Re: Patch: linux-2.5.42/kernel/sys.c - warm reboot should not suspend devices

From: Adam J. Richter (adam@yggdrasil.com)
Date: Tue Oct 15 2002 - 13:54:50 EST


Patrick Mochel writes:
>> If you've identified a bunch of devices that need
>> reboot_notifier, please list them so we can fix them rather than
>> taxing the users with unnecessarily slow reboots or poor battery life
>> (due to device not being shut down when they are no longer being used).

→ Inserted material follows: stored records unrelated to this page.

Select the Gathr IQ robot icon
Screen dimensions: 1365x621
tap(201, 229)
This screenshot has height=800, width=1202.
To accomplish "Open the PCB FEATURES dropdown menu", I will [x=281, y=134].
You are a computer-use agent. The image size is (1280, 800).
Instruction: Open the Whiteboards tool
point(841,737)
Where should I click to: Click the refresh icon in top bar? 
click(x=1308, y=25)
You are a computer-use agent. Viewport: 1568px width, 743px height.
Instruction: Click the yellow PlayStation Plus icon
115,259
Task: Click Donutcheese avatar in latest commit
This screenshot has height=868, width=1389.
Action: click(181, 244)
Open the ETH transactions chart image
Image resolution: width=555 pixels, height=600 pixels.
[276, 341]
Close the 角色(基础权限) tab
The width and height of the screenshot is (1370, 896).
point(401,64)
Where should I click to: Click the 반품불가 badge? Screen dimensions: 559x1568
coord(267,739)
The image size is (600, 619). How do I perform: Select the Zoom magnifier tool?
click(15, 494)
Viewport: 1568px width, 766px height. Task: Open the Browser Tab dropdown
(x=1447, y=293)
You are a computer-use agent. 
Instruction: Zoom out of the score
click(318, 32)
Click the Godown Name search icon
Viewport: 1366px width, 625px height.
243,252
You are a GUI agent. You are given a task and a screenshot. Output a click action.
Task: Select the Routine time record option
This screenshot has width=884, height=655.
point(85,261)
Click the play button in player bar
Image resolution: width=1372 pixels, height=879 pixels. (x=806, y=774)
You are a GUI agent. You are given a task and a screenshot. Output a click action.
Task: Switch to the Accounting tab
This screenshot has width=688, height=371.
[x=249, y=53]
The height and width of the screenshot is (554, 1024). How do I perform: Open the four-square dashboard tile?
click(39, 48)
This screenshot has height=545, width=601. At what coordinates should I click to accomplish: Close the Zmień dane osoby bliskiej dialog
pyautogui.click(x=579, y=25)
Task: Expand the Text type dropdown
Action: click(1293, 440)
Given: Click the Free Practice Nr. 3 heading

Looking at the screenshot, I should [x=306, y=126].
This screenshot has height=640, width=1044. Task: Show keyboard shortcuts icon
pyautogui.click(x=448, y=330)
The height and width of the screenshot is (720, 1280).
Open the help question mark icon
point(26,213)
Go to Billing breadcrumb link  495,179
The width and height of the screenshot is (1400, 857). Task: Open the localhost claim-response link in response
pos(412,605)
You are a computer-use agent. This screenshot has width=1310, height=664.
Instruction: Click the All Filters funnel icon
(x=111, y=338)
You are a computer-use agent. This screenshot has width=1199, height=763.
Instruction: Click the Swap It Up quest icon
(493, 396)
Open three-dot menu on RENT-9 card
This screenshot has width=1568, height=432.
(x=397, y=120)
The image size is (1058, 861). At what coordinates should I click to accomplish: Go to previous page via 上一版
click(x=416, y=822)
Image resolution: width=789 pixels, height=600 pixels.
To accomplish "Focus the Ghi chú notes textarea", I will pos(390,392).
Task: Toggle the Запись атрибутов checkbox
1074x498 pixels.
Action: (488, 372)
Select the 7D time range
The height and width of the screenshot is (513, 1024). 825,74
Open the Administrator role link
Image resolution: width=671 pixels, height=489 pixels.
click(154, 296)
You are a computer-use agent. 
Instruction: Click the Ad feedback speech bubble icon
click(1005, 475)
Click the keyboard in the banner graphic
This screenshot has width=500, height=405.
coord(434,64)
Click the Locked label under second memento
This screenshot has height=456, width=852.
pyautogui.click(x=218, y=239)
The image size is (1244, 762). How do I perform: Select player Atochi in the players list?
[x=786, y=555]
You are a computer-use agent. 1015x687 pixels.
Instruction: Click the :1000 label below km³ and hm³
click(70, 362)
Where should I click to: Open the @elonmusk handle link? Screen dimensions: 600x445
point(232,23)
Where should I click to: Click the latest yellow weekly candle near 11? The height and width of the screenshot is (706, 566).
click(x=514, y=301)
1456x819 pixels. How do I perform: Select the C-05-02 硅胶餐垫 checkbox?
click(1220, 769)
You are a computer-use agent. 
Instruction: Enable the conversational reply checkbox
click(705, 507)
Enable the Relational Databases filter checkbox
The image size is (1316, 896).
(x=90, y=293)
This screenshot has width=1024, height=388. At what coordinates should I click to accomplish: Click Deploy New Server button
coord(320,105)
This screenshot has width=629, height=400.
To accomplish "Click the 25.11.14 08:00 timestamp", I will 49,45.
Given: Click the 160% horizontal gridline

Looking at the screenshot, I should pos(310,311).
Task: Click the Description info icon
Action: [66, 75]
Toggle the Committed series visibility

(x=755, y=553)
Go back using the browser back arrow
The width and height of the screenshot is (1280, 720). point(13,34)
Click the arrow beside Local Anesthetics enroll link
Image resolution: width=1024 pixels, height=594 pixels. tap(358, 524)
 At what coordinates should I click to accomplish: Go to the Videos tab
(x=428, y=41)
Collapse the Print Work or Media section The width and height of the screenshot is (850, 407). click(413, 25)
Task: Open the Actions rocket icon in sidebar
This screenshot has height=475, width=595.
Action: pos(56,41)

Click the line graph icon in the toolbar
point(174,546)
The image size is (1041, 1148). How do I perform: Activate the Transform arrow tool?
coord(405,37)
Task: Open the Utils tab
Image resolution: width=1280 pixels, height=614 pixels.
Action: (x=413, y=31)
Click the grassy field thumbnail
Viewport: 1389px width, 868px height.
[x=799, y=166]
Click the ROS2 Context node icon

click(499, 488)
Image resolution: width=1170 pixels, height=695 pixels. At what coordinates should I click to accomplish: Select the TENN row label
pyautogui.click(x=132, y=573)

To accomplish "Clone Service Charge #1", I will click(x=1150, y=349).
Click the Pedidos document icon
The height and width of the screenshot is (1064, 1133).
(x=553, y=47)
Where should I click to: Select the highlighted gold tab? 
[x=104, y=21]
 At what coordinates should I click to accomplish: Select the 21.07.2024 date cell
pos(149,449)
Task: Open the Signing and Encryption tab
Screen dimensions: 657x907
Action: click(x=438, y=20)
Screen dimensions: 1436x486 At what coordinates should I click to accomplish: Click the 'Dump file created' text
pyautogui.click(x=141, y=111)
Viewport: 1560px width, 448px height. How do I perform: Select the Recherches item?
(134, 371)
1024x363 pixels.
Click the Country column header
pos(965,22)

>No, reboot notifiers are the completely wrong way to go, for one reason
>alone: ordering. device_shutdown() does a depth-first walk of the tree to
>shut down children devices before ancestors. You cannot guarantee that
>with reboot notifiers.

        The question is not whether reboot notifiers should also be
part of struct device for sequencing purposes. Nobody is arguing
against that.

        The question is whether it is impractical to have a distinct
device->reboot_notifier() for those devices that truely need it so
that we can avoid calling ->remove() for most devices. To answer that,
I think you need list a large number of devices that match ALL THREE
of the following criteria:

| 1. They need to use reboot_notifier because the
| machine_restart() is not enough to reset them,
|
| 2. They do not currently use reboot_notifier,
|
| 3. They have a device->remove() that does what the
| reboot_notifier should do (shuts down ongoing DMA,
| because they have a some device that ignores a reset
| signal or something like that).

>Please don't try and convolute the code because you're worried about a few
>microseconds. It's about correctness first; then we can worry about
>micro-optimizing the hell out of it.

        1. When something has gone wrong with a device driver, you generally
           gather what information you can and then try a warm reboot,
           especially when one is working remotely. Data structures in
           device drivers can often corrupted under these circumstances.
           So it is important that warm reboots reboot the system as
           simply as they can with reliability. That means only executing
           the special shutdown code that really needs to be executed.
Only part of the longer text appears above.